> [What is needed]: Working from the entries below, tally each line that holds "will". Give the tally and nothing else.
--- Records supplied Enclosed Below ---
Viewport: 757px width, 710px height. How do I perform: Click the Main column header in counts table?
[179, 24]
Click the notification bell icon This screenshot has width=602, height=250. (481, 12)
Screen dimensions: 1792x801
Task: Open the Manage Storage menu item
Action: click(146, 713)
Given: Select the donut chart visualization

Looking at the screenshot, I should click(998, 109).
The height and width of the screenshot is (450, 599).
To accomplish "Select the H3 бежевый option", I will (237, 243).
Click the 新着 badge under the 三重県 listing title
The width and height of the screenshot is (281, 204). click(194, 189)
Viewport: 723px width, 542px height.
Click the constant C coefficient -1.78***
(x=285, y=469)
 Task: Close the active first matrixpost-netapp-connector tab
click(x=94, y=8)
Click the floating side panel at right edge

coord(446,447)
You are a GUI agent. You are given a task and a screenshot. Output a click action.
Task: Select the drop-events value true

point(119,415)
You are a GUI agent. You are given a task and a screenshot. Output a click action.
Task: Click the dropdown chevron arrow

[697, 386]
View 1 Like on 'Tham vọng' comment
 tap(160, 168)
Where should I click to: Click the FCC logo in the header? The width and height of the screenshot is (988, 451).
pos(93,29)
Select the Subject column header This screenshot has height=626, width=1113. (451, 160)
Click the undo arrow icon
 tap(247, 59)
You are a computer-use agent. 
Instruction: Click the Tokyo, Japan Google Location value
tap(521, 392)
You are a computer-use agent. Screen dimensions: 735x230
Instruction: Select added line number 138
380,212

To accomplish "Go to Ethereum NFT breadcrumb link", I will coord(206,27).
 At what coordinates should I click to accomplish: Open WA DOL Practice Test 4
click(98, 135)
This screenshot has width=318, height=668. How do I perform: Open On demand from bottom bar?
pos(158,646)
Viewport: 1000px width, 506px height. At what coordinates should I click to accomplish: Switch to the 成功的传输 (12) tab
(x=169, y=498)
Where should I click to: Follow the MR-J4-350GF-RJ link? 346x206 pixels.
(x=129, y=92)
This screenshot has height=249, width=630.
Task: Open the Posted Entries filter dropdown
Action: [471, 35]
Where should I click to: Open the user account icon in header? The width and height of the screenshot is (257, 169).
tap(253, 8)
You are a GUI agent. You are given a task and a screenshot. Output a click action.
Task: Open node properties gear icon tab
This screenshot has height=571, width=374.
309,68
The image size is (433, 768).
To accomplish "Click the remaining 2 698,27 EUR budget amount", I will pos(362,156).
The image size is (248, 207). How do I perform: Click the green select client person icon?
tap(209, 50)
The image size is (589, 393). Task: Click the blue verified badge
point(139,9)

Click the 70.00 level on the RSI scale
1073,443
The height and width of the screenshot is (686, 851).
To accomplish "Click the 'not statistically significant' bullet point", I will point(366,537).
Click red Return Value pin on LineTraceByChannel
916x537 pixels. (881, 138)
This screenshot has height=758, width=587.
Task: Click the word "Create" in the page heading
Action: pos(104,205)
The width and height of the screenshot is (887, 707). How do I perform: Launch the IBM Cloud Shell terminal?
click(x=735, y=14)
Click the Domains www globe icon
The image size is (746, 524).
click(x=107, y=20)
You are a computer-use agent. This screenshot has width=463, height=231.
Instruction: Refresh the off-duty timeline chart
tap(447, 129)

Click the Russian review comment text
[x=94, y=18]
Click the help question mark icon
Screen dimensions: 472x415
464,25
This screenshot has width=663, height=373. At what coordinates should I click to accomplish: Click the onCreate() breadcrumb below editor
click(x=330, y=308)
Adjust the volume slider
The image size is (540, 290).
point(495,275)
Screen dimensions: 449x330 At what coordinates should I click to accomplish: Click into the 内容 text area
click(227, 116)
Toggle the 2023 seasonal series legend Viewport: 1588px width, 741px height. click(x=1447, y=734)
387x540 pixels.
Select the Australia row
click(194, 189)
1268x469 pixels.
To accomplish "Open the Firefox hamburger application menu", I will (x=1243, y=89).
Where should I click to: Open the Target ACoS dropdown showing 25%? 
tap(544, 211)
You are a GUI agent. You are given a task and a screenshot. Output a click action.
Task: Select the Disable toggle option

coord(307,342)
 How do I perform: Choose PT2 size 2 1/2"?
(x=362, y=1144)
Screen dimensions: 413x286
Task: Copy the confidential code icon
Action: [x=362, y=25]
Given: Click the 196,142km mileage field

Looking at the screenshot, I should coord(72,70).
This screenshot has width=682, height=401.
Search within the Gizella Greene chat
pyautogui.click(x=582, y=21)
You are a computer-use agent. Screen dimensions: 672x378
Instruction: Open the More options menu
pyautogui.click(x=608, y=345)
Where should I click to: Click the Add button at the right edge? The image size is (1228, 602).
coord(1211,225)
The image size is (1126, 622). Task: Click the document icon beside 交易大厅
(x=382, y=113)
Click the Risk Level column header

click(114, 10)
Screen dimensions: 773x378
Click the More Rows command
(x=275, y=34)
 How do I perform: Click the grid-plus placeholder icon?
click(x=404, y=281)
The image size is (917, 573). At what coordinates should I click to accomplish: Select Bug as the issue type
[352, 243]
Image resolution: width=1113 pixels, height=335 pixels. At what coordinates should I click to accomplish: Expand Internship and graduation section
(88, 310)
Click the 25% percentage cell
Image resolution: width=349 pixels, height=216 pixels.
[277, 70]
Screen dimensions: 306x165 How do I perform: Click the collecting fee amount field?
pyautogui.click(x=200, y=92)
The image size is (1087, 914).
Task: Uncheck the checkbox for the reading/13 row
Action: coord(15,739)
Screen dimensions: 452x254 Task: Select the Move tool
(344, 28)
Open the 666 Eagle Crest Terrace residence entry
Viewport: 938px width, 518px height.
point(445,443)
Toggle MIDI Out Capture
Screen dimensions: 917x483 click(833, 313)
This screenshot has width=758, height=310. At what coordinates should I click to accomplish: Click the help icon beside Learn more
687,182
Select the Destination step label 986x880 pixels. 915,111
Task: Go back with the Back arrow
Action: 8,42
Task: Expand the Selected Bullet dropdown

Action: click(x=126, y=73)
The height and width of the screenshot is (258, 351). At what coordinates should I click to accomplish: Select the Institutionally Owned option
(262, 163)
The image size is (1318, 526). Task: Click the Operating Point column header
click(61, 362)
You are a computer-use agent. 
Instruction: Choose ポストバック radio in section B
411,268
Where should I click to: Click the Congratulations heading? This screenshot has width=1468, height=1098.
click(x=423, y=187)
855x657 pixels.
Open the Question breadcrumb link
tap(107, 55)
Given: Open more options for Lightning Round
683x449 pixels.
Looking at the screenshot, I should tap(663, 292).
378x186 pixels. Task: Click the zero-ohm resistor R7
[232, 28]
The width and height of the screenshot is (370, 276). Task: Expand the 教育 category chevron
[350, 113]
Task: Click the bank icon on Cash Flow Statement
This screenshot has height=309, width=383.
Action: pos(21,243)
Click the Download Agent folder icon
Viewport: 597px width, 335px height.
--- End of Enclosed Records supplied ---
> [Response]: 5